— Aim —
Count the lines in the entries below that contain the word "Neurology", and reply with that number alone.

— Listed entries —
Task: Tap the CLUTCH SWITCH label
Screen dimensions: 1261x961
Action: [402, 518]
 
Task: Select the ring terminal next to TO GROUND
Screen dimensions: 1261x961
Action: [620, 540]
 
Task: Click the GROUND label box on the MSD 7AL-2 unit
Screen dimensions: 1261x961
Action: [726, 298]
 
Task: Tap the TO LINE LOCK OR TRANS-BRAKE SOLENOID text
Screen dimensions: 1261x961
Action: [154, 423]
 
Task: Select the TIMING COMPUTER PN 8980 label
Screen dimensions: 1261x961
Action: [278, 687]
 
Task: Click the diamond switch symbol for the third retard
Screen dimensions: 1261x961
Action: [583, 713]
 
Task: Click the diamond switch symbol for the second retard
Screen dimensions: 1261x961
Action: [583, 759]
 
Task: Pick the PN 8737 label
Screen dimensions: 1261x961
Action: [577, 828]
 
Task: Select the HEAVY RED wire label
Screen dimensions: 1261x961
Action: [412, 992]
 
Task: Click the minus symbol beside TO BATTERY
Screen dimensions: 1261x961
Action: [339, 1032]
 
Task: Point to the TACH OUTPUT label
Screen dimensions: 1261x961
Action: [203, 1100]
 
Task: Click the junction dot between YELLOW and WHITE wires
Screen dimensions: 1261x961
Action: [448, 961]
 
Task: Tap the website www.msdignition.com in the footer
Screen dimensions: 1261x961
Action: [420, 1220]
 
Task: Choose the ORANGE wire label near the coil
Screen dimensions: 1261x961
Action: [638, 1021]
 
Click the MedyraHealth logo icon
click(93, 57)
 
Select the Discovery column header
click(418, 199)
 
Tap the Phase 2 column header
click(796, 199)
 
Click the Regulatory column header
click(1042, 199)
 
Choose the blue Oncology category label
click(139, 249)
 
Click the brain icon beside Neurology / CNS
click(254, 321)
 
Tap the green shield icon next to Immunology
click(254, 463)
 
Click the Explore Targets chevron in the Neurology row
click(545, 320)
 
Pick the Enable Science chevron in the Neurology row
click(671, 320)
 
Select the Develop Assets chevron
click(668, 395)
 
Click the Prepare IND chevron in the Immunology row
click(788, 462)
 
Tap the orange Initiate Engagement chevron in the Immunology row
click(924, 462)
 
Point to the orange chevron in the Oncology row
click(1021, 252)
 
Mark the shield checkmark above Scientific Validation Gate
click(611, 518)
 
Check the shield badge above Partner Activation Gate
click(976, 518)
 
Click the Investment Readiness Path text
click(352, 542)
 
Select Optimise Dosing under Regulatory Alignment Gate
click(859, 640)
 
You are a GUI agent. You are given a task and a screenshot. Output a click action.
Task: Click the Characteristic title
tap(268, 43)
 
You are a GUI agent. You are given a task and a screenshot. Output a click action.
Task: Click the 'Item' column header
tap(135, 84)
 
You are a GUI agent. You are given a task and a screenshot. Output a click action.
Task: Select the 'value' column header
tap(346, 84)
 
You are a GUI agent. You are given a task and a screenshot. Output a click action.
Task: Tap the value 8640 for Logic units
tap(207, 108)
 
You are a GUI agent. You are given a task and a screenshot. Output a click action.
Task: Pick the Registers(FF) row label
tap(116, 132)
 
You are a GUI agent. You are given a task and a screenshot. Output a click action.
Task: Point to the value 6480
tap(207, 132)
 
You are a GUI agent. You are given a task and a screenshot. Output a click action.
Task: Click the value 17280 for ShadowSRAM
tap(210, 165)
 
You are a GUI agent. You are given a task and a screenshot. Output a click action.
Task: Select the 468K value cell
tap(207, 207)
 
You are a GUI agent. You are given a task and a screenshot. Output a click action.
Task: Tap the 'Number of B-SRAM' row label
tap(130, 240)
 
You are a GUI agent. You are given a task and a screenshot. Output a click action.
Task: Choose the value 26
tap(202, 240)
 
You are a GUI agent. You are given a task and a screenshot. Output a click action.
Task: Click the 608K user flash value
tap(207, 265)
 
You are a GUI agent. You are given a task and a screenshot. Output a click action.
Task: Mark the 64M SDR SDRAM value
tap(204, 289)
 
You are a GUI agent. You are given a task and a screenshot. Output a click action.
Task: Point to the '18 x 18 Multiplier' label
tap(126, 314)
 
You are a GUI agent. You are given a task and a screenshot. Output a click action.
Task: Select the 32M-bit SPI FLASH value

— The reply —
3